> _Data shown_:
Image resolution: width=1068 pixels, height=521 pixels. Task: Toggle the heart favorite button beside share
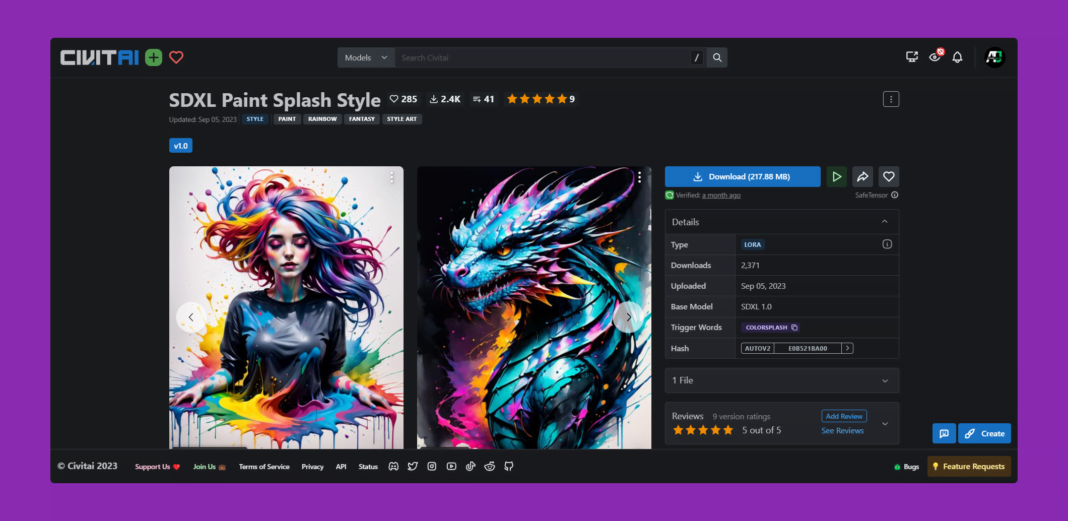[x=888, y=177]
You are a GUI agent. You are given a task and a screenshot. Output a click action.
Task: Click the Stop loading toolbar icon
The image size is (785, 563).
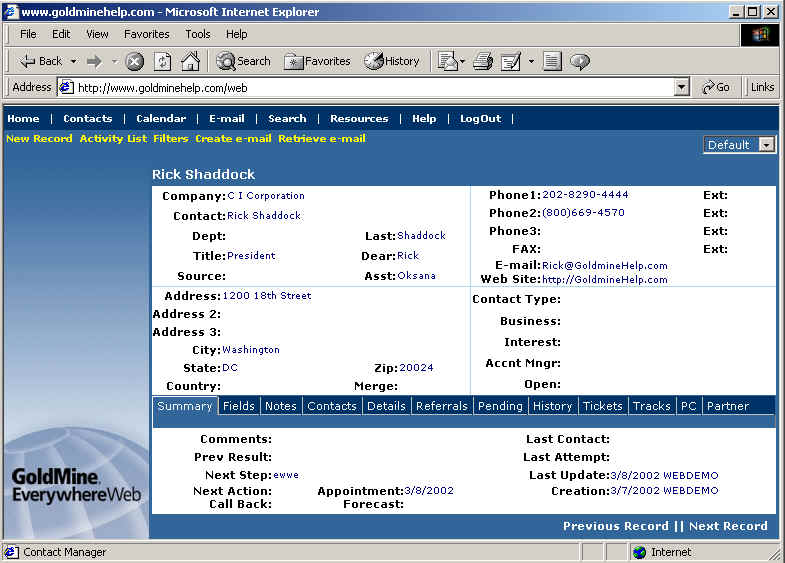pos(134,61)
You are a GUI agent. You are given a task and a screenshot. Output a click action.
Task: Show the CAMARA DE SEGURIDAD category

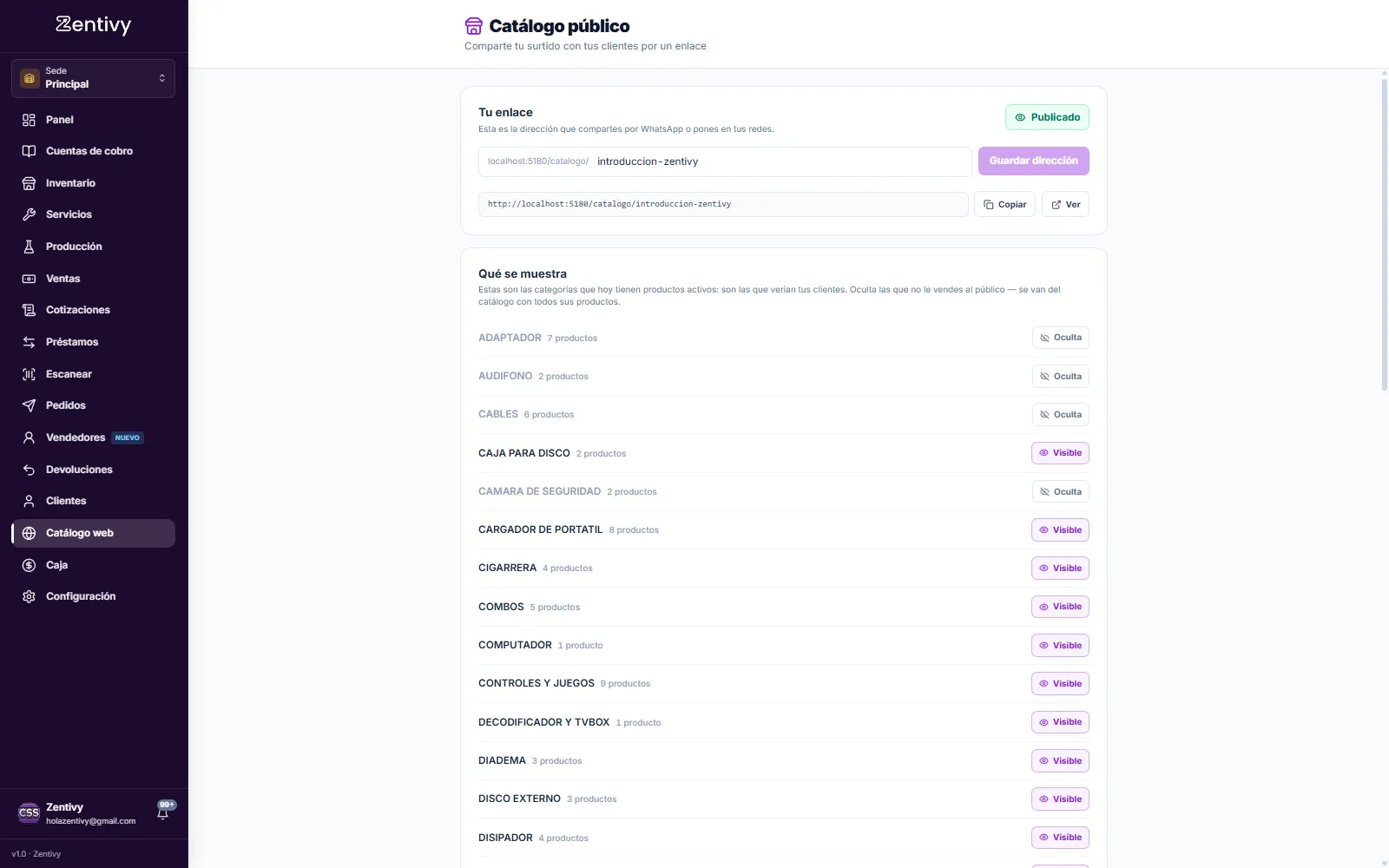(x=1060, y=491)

> _Exercise goal_: Give back all entries exactly. No pictures belong in the copy.

> _Result of this exercise_:
Image resolution: width=1068 pixels, height=521 pixels. Task: Toggle the heart favorite button beside share
[x=888, y=177]
You are a GUI agent. You are given a task and a screenshot. Output a click action.
Task: Click the Stop loading toolbar icon
The image size is (785, 563).
pos(134,61)
You are a GUI agent. You are given a task and a screenshot. Output a click action.
Task: Show the CAMARA DE SEGURIDAD category

(x=1060, y=491)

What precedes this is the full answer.